Series Editor's Foreword
From the moment I began reading The Lyme Letters, I became fascinated by the many dearests that populate C. R. Grimmer’s book, this year’s winner of the Walt McDonald First-Book Prize in Poetry at Texas Tech University Press. Grimmer—who also goes by Chelsea and uses both she/her and they/them pronouns—has written a collection in which admission and disclosure to these beloveds becomes the lens through which we readers understand R’s (the speaker’s) history and its consequences.
One day at summer camp, R finds a tick on their belly. Ticks smell first the reddest moments,
R recalls. The camper dripped with the smell of it.

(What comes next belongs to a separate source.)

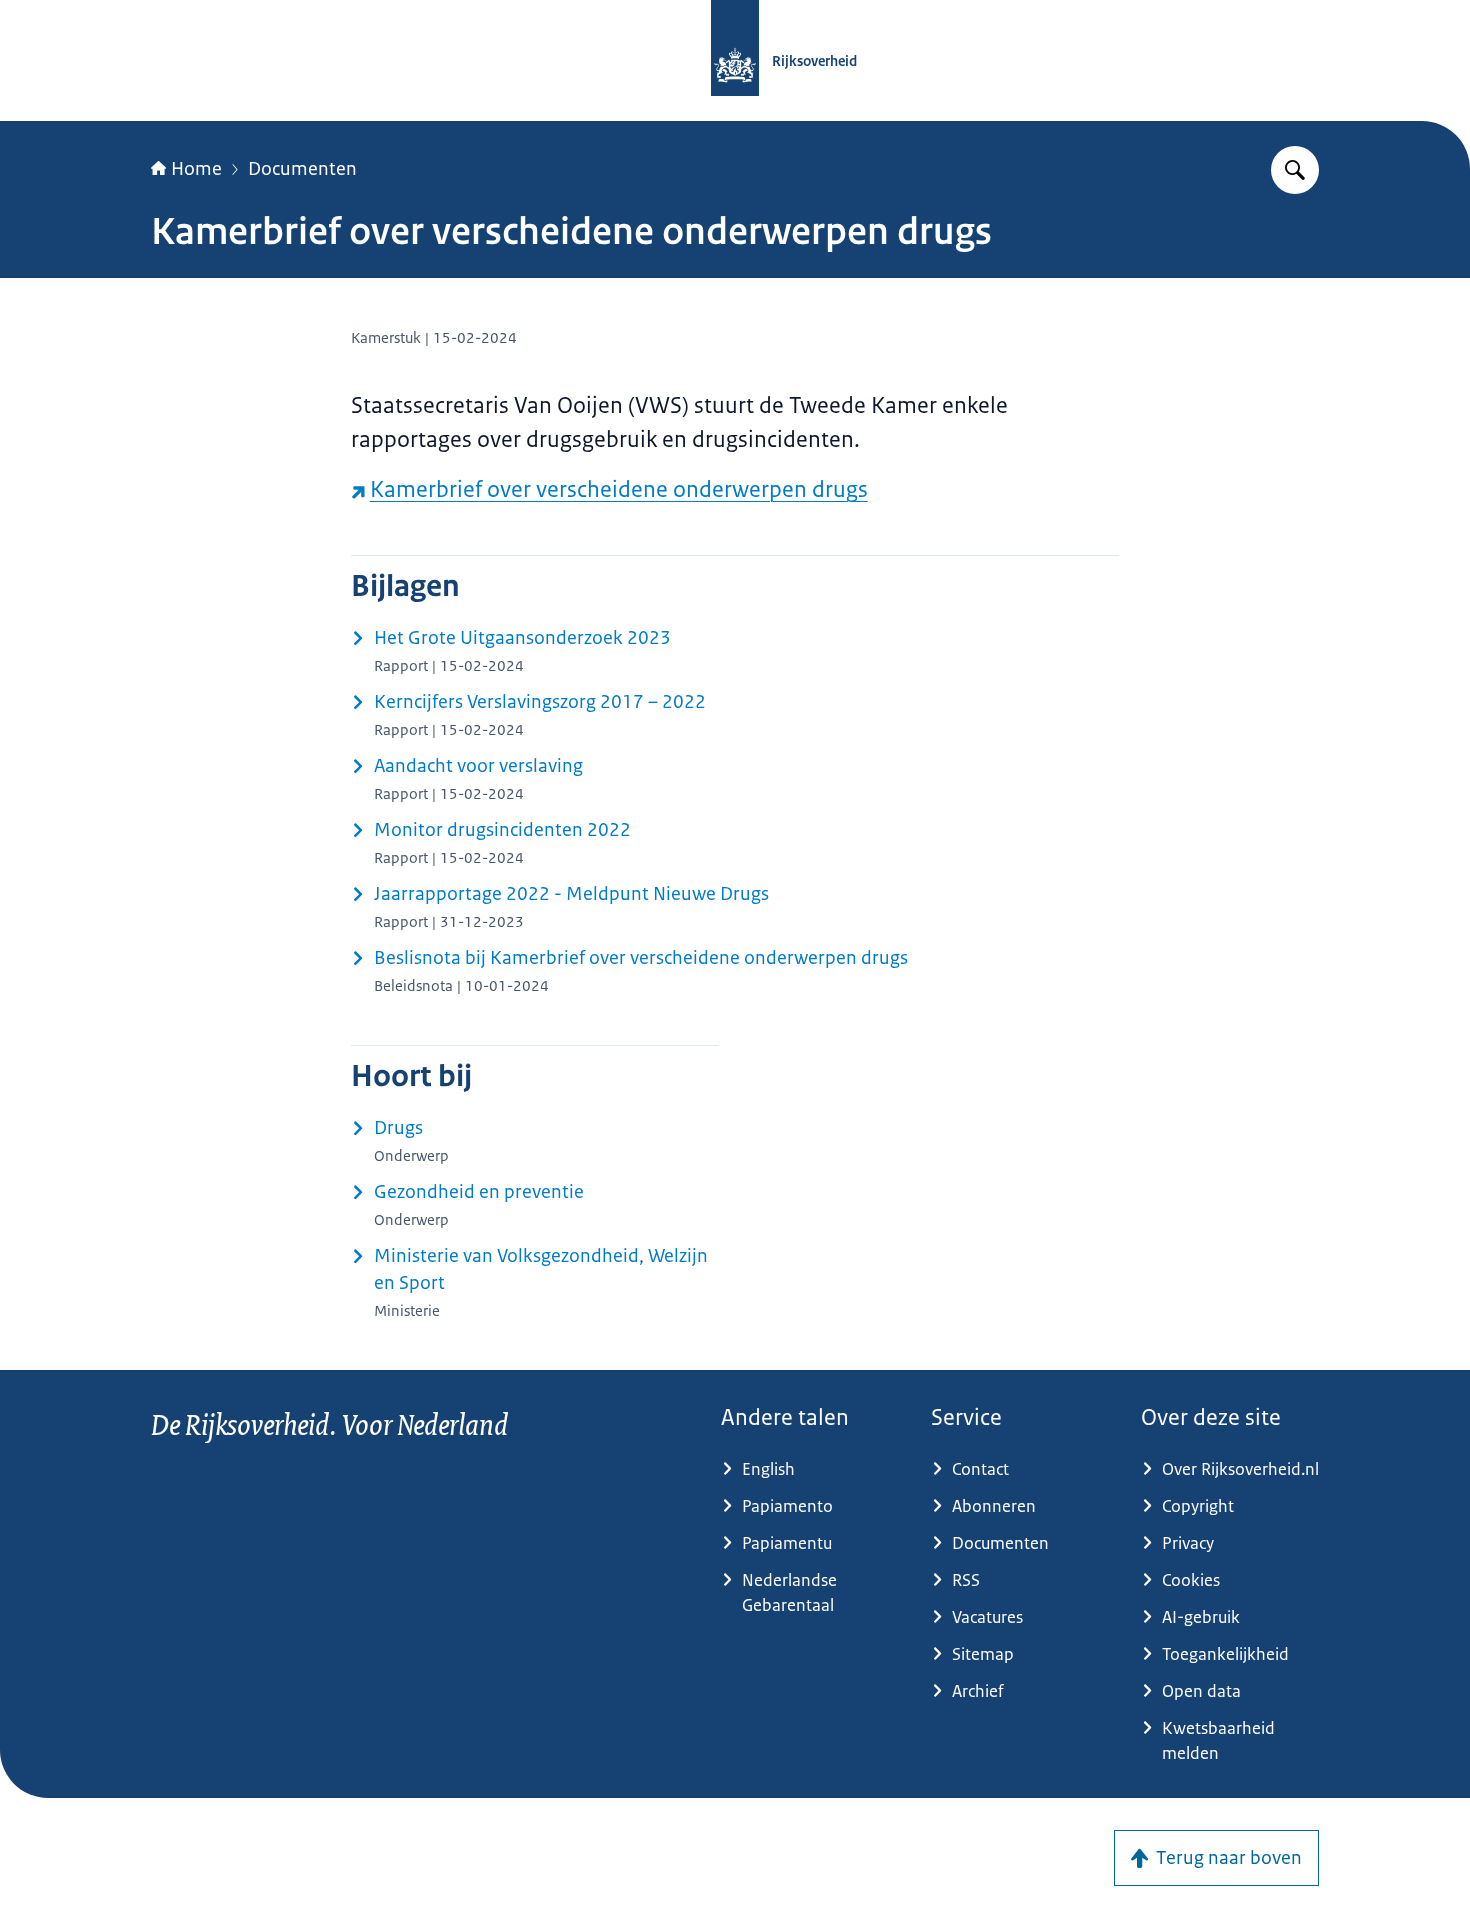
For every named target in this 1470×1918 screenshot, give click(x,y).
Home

As we learn how this moment radiates outward to shape R’s life—as we read letters to R’s family members, doctors and psychologists, pets and other beloved animals—we also come to understand the overlapping vectors that shape R’s experience of chronic disease, which in this collection is Lyme disease. The Lyme Letters places God, queer desire, and history at the site of the tick bite. It insists we see these forces intimately, both as in personally relational and as in essential, making it a book unlike others before it to consider similar forces in isolation. It is one of the best debut collections of poetry I have ever read.
Grimmer invokes the Talmudic god of prophesied plagues
and punishment often throughout The Lyme Letters, raising questions of fate and judgment alongside R’s illness and treatment. Throughout the collection, R describes ticks in reddened, biblical swarms, summoning the plagues of Egypt. In the second iteration of My Dearest of Pyramids, My Fisher of Logical Men & Teddy Bears,
I hear the push-pull of leaving one version of a god behind in favor of something new, perhaps not even yet fully realized. R says first I tell you again: // I am good enough / for your heaven,
but at the poem’s end declares I see I AM /good enough now but what are the odds // I choose any heaven other than mine / own set before me?
Here, R begins to shape their own spirituality—they’ve found the door to their own heaven, whatever that might become. They must build the god they need in order to survive.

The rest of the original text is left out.